Ieri, 4 marzo 2026 alle ore 07:05, è stato registrato un terremoto ML 4.5 (Mw 4.4) sul versante Sud/Ovest dell’Etna, con ipocentro a circa 3.8 km di profondità. “Da quel momento sono stati localizzati oltre 45 eventi di magnitudo comprese tra 1.0 e 2.3 (aggiornamento alle ore 12:00 di oggi 5 marzo). L’evento a più alta energia è stato localizzato a 2.9 km a Nord/Ovest dell’abitato di Ragalna (CT) e a 4.7 km da quello di Biancavilla (CT)“: a fare il punto sono gli esperti INGV, sul blog INGVvulcani. “Presso la Sala Operativa dell’Osservatorio Etneo sono subito pervenute segnalazioni che indicavano come il terremoto fosse stato avvertito anche a Catania (distante circa 22 km dall’epicentro) e in aree limitrofe. Il rilievo macrosismico preliminare condotto in area epicentrale da parte di un gruppo di esperti “QUEST” dell’Osservatorio Etneo, ha evidenziato danni lievi/moderati ad edifici pubblici e privati di Ragalna, prevalentemente nella parte bassa dell’abitato“.
La mappa del risentimento sismico, “elaborata in tempo reale grazie al contributo di oltre 1100 cittadini che hanno descritto la propria esperienza compilando il questionario macrosismico disponibile su http://www.haisentitoilterremoto.it, mostra che l’evento è stato anche avvertito in diverse località della Sicilia orientale“.

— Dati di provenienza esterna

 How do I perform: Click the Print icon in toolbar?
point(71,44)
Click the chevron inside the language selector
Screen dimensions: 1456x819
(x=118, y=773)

La mappa di scuotimento (ShakeMap) “indica un grado di intensità MCS pari a 6–7 in area epicentrale. Questi valori di intensità indicano uno scuotimento forte e con danni leggeri“.

Il terremoto principale e le scosse successive “hanno interessato una zona del versante sud-occidentale dell’Etna che è caratterizzato dalla presenza di un sistema di faglie dirette, con componente trascorrente destra, noto nella letteratura scientifica come Sistema di Ragalna“.

Secondo i dati della sismicità storica “nella regione etnea disponibili dal 1600, il settore del versante sud-occidentale del vulcano è stato interessato nel passato da eventi con intensità epicentrale massima del VII-VIII grado EMS (Ml 4.0-4.3)“.
La zona interessata “è caratterizzata da una pericolosità sismica alta, come testimoniato dalla Mappa della pericolosità sismica del territorio nazionale (MPS04) e dai forti terremoti avvenuti in passato“, concludono gli esperti INGV.